What you have to do: A complete, exact copy of the data is the required answer.
☆ ☆ ☆ ☆ ☆ ☆ ☆
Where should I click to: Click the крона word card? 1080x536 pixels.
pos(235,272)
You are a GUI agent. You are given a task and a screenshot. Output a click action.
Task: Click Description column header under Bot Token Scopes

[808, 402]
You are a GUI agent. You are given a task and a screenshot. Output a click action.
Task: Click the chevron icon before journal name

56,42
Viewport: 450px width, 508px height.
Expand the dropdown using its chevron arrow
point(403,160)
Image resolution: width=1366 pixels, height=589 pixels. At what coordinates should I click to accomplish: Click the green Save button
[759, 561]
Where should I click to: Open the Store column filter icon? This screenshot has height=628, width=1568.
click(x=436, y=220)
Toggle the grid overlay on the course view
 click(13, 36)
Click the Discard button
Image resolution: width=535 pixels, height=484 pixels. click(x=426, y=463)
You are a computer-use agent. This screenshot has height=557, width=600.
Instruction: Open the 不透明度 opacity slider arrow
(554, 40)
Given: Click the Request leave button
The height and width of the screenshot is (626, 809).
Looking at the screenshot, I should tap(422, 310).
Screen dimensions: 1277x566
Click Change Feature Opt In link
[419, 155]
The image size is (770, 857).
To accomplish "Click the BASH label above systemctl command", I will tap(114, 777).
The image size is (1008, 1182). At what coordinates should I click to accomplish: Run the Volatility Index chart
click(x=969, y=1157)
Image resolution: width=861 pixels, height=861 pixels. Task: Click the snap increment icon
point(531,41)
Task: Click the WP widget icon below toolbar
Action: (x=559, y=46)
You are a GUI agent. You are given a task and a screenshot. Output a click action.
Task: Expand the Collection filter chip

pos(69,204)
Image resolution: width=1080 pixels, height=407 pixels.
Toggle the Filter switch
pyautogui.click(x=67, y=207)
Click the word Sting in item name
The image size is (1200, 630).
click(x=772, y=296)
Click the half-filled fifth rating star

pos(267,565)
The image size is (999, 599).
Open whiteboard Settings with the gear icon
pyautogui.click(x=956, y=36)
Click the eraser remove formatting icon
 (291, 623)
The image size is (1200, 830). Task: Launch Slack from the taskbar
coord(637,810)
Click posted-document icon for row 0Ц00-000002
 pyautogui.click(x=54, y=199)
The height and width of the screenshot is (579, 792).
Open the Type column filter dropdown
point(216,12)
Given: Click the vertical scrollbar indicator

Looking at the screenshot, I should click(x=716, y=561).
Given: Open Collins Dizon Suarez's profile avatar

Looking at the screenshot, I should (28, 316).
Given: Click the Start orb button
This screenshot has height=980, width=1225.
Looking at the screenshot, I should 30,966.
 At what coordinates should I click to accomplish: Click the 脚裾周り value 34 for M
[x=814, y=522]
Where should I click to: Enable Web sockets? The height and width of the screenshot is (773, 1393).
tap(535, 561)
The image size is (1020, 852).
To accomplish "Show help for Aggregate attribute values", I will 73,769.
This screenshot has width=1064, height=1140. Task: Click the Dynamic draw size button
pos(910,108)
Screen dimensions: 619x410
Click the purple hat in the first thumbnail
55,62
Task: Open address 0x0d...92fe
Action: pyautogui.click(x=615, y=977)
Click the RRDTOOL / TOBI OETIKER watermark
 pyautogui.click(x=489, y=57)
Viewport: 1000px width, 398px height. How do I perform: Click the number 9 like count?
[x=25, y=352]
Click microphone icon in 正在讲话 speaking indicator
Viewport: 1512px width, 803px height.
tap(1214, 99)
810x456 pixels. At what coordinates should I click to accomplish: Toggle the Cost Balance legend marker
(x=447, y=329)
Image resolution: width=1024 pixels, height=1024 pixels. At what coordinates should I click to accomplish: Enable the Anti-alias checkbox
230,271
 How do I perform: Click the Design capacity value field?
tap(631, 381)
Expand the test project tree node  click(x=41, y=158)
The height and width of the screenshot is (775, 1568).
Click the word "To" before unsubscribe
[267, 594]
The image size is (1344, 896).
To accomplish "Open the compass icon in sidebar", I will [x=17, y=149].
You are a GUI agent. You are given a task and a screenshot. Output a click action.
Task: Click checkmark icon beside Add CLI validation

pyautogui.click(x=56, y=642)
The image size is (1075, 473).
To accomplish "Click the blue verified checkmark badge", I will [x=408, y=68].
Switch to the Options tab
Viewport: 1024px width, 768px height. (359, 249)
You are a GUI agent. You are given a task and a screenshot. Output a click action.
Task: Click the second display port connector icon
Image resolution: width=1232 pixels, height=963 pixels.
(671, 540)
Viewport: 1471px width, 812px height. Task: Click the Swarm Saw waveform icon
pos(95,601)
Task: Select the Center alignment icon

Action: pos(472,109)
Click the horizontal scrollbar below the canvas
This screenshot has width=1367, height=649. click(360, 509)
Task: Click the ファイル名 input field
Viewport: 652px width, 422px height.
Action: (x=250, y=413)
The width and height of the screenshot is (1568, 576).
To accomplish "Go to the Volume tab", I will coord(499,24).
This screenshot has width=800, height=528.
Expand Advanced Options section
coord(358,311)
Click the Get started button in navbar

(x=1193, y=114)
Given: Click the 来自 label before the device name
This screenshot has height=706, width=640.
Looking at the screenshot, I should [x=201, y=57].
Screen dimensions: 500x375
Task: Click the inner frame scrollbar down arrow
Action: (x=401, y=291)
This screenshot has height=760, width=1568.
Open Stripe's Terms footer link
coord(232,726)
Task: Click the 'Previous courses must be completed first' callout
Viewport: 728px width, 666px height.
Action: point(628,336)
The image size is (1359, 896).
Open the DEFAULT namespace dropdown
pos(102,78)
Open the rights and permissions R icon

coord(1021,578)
☆ ☆ ☆ ☆ ☆ ☆ ☆
Output below:
Where should I click to: Click the крона word card? 1080x536 pixels.
pos(235,272)
You are a GUI agent. You are given a task and a screenshot. Output a click action.
Task: Click Description column header under Bot Token Scopes

[808, 402]
You are a GUI agent. You are given a task and a screenshot. Output a click action.
Task: Click the chevron icon before journal name

56,42
Viewport: 450px width, 508px height.
Expand the dropdown using its chevron arrow
point(403,160)
Image resolution: width=1366 pixels, height=589 pixels. At what coordinates should I click to accomplish: Click the green Save button
[759, 561]
Where should I click to: Open the Store column filter icon? This screenshot has height=628, width=1568.
click(x=436, y=220)
Toggle the grid overlay on the course view
 click(13, 36)
Click the Discard button
Image resolution: width=535 pixels, height=484 pixels. click(x=426, y=463)
You are a computer-use agent. This screenshot has height=557, width=600.
Instruction: Open the 不透明度 opacity slider arrow
(554, 40)
Given: Click the Request leave button
The height and width of the screenshot is (626, 809).
Looking at the screenshot, I should tap(422, 310).
Screen dimensions: 1277x566
Click Change Feature Opt In link
[419, 155]
The image size is (770, 857).
To accomplish "Click the BASH label above systemctl command", I will tap(114, 777).
The image size is (1008, 1182). At what coordinates should I click to accomplish: Run the Volatility Index chart
click(x=969, y=1157)
Image resolution: width=861 pixels, height=861 pixels. Task: Click the snap increment icon
point(531,41)
Task: Click the WP widget icon below toolbar
Action: (x=559, y=46)
You are a GUI agent. You are given a task and a screenshot. Output a click action.
Task: Expand the Collection filter chip

pos(69,204)
Image resolution: width=1080 pixels, height=407 pixels.
Toggle the Filter switch
pyautogui.click(x=67, y=207)
Click the word Sting in item name
The image size is (1200, 630).
click(x=772, y=296)
Click the half-filled fifth rating star

pos(267,565)
The image size is (999, 599).
Open whiteboard Settings with the gear icon
pyautogui.click(x=956, y=36)
Click the eraser remove formatting icon
 (291, 623)
The image size is (1200, 830). Task: Launch Slack from the taskbar
coord(637,810)
Click posted-document icon for row 0Ц00-000002
 pyautogui.click(x=54, y=199)
The height and width of the screenshot is (579, 792).
Open the Type column filter dropdown
point(216,12)
Given: Click the vertical scrollbar indicator

Looking at the screenshot, I should click(x=716, y=561).
Given: Open Collins Dizon Suarez's profile avatar

Looking at the screenshot, I should (28, 316).
Given: Click the Start orb button
This screenshot has height=980, width=1225.
Looking at the screenshot, I should 30,966.
 At what coordinates should I click to accomplish: Click the 脚裾周り value 34 for M
[x=814, y=522]
Where should I click to: Enable Web sockets? The height and width of the screenshot is (773, 1393).
tap(535, 561)
The image size is (1020, 852).
To accomplish "Show help for Aggregate attribute values", I will 73,769.
This screenshot has width=1064, height=1140. Task: Click the Dynamic draw size button
pos(910,108)
Screen dimensions: 619x410
Click the purple hat in the first thumbnail
55,62
Task: Open address 0x0d...92fe
Action: pyautogui.click(x=615, y=977)
Click the RRDTOOL / TOBI OETIKER watermark
 pyautogui.click(x=489, y=57)
Viewport: 1000px width, 398px height. How do I perform: Click the number 9 like count?
[x=25, y=352]
Click microphone icon in 正在讲话 speaking indicator
Viewport: 1512px width, 803px height.
tap(1214, 99)
810x456 pixels. At what coordinates should I click to accomplish: Toggle the Cost Balance legend marker
(x=447, y=329)
Image resolution: width=1024 pixels, height=1024 pixels. At what coordinates should I click to accomplish: Enable the Anti-alias checkbox
230,271
 How do I perform: Click the Design capacity value field?
tap(631, 381)
Expand the test project tree node  click(x=41, y=158)
The height and width of the screenshot is (775, 1568).
Click the word "To" before unsubscribe
[267, 594]
The image size is (1344, 896).
To accomplish "Open the compass icon in sidebar", I will [x=17, y=149].
You are a GUI agent. You are given a task and a screenshot. Output a click action.
Task: Click checkmark icon beside Add CLI validation

pyautogui.click(x=56, y=642)
The image size is (1075, 473).
To accomplish "Click the blue verified checkmark badge", I will [x=408, y=68].
Switch to the Options tab
Viewport: 1024px width, 768px height. (359, 249)
You are a GUI agent. You are given a task and a screenshot. Output a click action.
Task: Click the second display port connector icon
Image resolution: width=1232 pixels, height=963 pixels.
(671, 540)
Viewport: 1471px width, 812px height. Task: Click the Swarm Saw waveform icon
pos(95,601)
Task: Select the Center alignment icon

Action: pos(472,109)
Click the horizontal scrollbar below the canvas
This screenshot has width=1367, height=649. click(360, 509)
Task: Click the ファイル名 input field
Viewport: 652px width, 422px height.
Action: (x=250, y=413)
The width and height of the screenshot is (1568, 576).
To accomplish "Go to the Volume tab", I will coord(499,24).
This screenshot has width=800, height=528.
Expand Advanced Options section
coord(358,311)
Click the Get started button in navbar

(x=1193, y=114)
Given: Click the 来自 label before the device name
This screenshot has height=706, width=640.
Looking at the screenshot, I should [x=201, y=57].
Screen dimensions: 500x375
Task: Click the inner frame scrollbar down arrow
Action: (x=401, y=291)
This screenshot has height=760, width=1568.
Open Stripe's Terms footer link
coord(232,726)
Task: Click the 'Previous courses must be completed first' callout
Viewport: 728px width, 666px height.
Action: point(628,336)
The image size is (1359, 896).
Open the DEFAULT namespace dropdown
pos(102,78)
Open the rights and permissions R icon

coord(1021,578)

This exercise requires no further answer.